__Consigne__:
D'après l'extrait, pourquoi peut-on dire que César est implicitement comparé à un astre au v. 4 ?

__Extrait__:

◇ ◇ ◇ ◇ ◇

2) Un texte didactique :

Les chants des Géorgiques sont des poèmes didactiques ; les objectifs de Virgile sont ici multiples :

a) Démontrer la véracité des prodiges : le poète semble vouloir démontrer que les phénomènes naturels, et en particulier les astres, possèdent une signification et sont intimement liés aux activités humaines. Le caractère argumentatif du texte apparaît à travers différents procédés :

- la question rhétorique des v. 1-2 : Solem quis… audeat ?, qui introduit la démonstration.

- l’affirmation d’une vérité : utilisation de l’épithète falsum, v. 1 (les 2 premiers vers affirment que le soleil ne peut être qualifié de trompeur = il est toujours porteur d’une vérité), du présent de vérité générale, accompagné de l’adverbe saepe, au v. 3 (saepe monet), répétition anaphorique de ille etiam, v. 2 et 4 (« Oui, c’est lui qui… c’est lui qui... »).

- Virgile affirme en même temps la valeur religieuse et sacrée des présages, comme le montre la mise en évidence du verbe audeat par le rejet du v. 2 → oser dire que le soleil n’est pas porteur de présage est un sacrilège. 

 

b) Délivrer un message à la fois politique et philosophique : une fois la véracité des prodiges affirmée dans les premiers vers du passage, Virgile délivre un message à la fois politique et philosophique s’appuyant sur l’interprétation des différents phénomènes observés :

- le message politique : les allusions à l’actualité récente de Rome font de ce passage un poème de dimension politique.

* Les noms propres employés par Virgile font explicitement référence au meurtre de César, en mars 44 av. J.-C. (v. 4 : exstincto Caesare), au monde romain (Romam, v. 1 ; la Sicile, évoquée à travers la référence à l’Etna, v. 10 ; Alpes, v. 13, etc.) et à la politique étrangère romaine (la Germanie, citée au v. 12, fait allusion aux guerres de conquêtes entreprises par les Romains au nord de l’Europe depuis Jules César).

* Le texte semble dénoncer la violence qui sévit dans l’empire romain depuis le début des guerres civiles, auxquelles l’expression impia saecula fait allusion (v. 6). Il dénonce en particulier le nefas (acte sacrilège) que représente le meurtre de César, ce qui semble montrer la volonté de Virgile de louer Octavien (seul au pouvoir à Rome depuis 31 av. J-C.) à travers son père adoptif Jules César (ce dernier est d’ailleurs implicitement comparé à un astre dans l’ablatif absolu exstincto Caesare du v. 4, le sens premier du verbe exstinguo étant « éteindre »).

* Les prodiges qui suivirent l’assassinat de César sont présentés comme un châtiment divin, comme l’indique bien l’adjectif impia du v. 6, et la concomitance des événements, soulignée par l’ablatif absolu exstincto Caesare et les C.C.Temps tempore illo, v. 7, et tempore eodem, v. 21 ; de même, l’utilisation du parfait, indiquant une action délimitée dans le temps, montre cette concomitance des événements (timuerunt saecula aeternam noctem, v. 6). Aux guerres et aux violences humaines (fraudem, bella, v. 3), les dieux répondent par des prodiges effrayants (champ lexical de la menace, voire de l’horreur et du surnaturel : timuerunt aeternam noctem, v. 6 ; obscenae, importunae, v. 8 ; insolitis, v. 13 ; vox… ingens, l’adjectif étant mis en évidence par le rejet du v. 15 ; infandum !, v. 17 ; tristibus, minaces, v. 22 ; cruor, v. 23, etc.).

◇ ◇ ◇ ◇ ◇

__Contenu des données__:

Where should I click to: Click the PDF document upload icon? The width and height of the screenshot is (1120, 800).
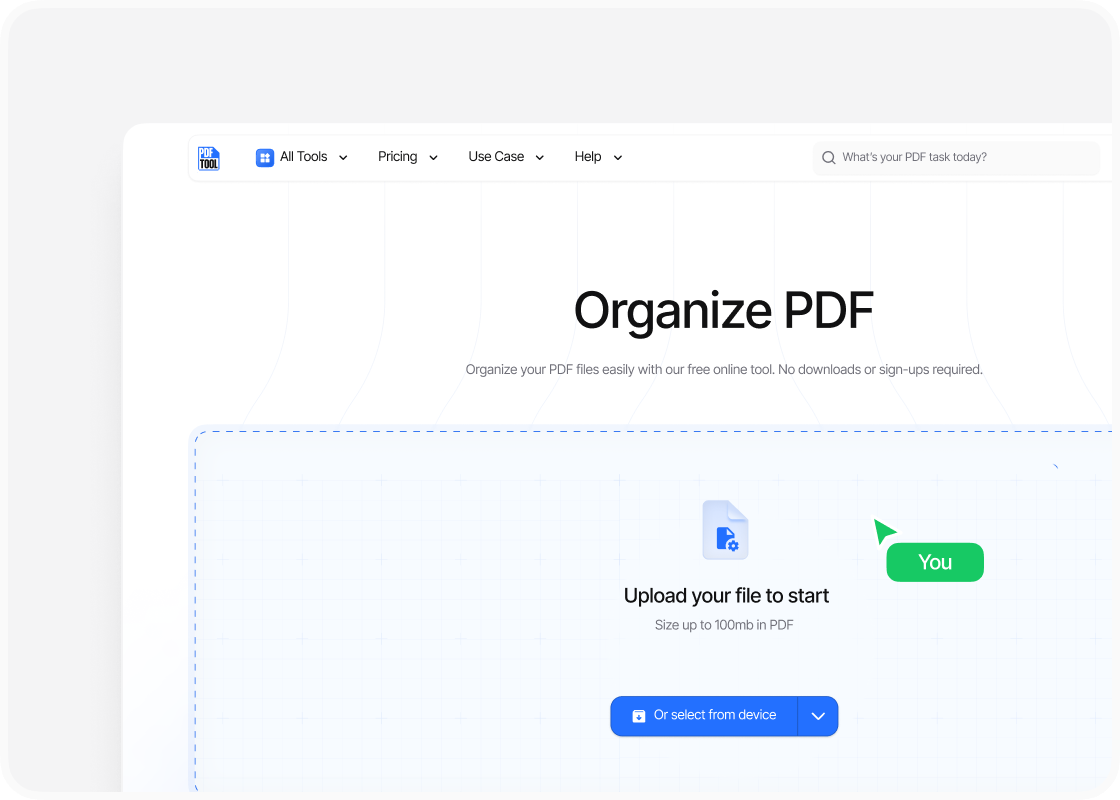coord(725,530)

◇ ◇ ◇ ◇ ◇

__Réponse__:
César est implicitement comparé à un astre à cause de l'ablatif absolu « exstincto Caesare ». Le sens premier du verbe exstinguo est « éteindre ».